MySQL Database Service inbound replication channel troubleshooting

Using a MySQL Database Service instance in OCI as an asynchronous replica is very useful. It allows testing the service with always updated data from on-premise production. It can be used in the process of migrating with minimal downtime to OCI and finally, it can also be used between MDS instances on different regions for DR, analytics, etc…

Here are some links to the documentation and other resources about inbound replication channel and how to use it:

In this article, we consider that you already have everything ready to replicate from the source to a MDS instance. This means that the network part (VCNs, eventual VPN, routing, security list) and the replication user and credentials have been configured.

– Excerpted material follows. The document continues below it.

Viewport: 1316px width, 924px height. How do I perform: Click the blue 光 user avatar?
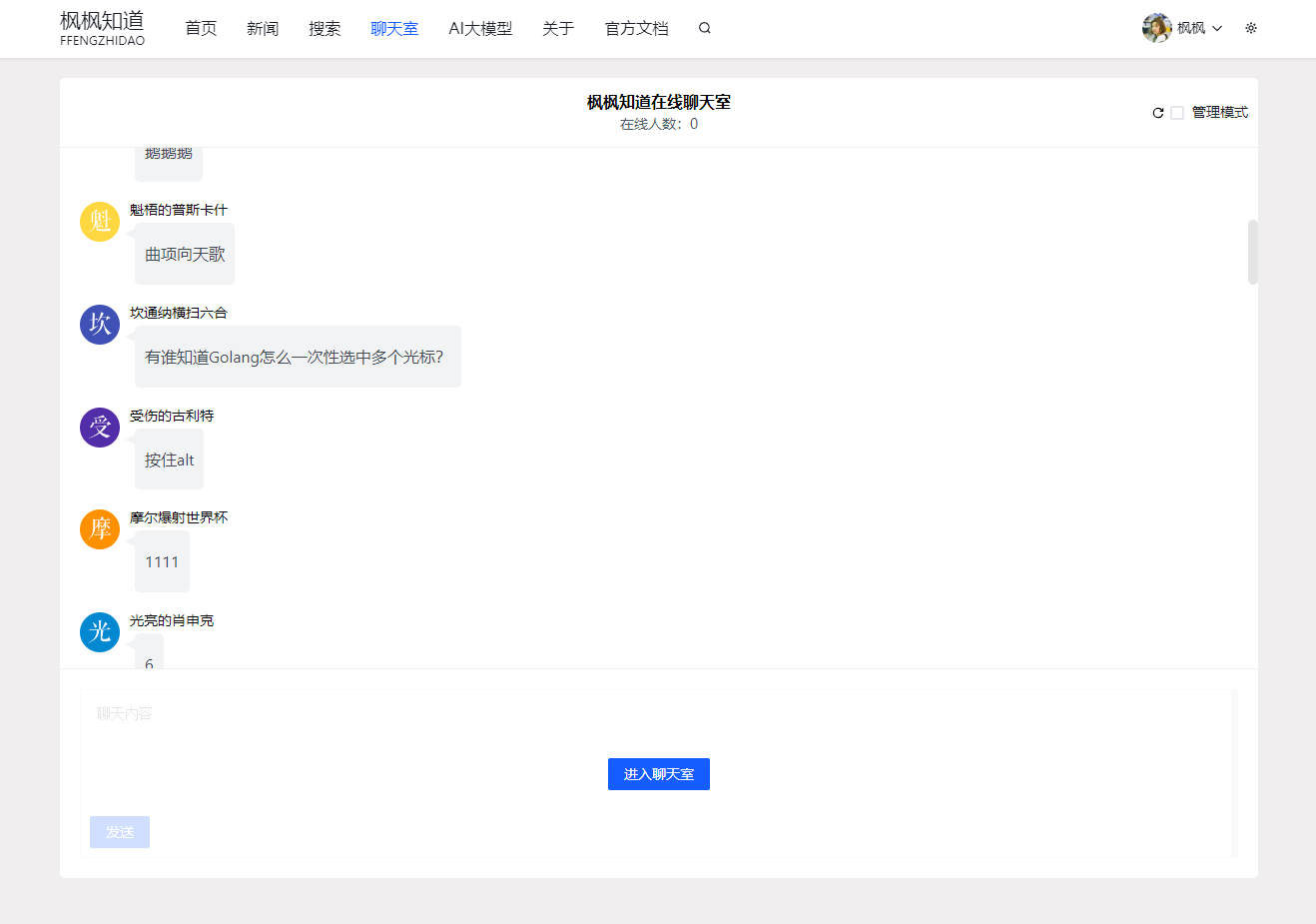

We will consider errors like described in this schema:

But before checking what kind of error we can encounter, let’s see how we can verify the status of the inbound replication channel.

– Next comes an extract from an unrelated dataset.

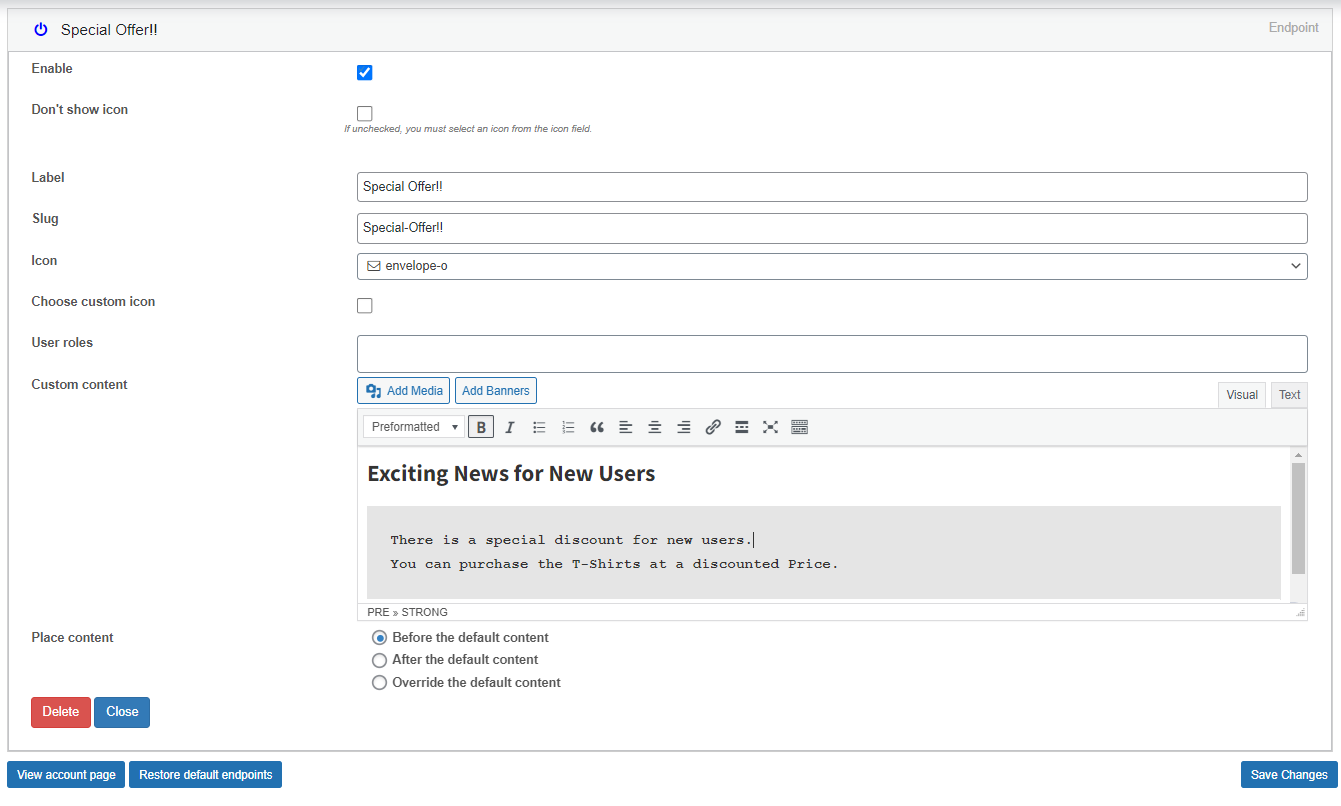Switch the editor to fullscreen mode
The height and width of the screenshot is (806, 1341).
770,426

Inbound Replication Channel Status

The first source to see if the replication channel is running, is the OCI MDS console:

We can also use the oci sdk to get that info. For example, from the cloud shell, you can get the status using the channel’s ocid:

$ oci mysql channel get --channel-id <channel_ocid> | grep lifecycle-state
  "lifecycle-state": "NEEDS_ATTENTION"

Let’s see an example:

However, we have no idea of what is wrong, but we know we need to check.

Please note that the status on the console is not updated in real-time and can take up to 10mins before noticing a problem. I encourage you to check the MySQL Replication Channel status directly from the replica instance itself (more on that later).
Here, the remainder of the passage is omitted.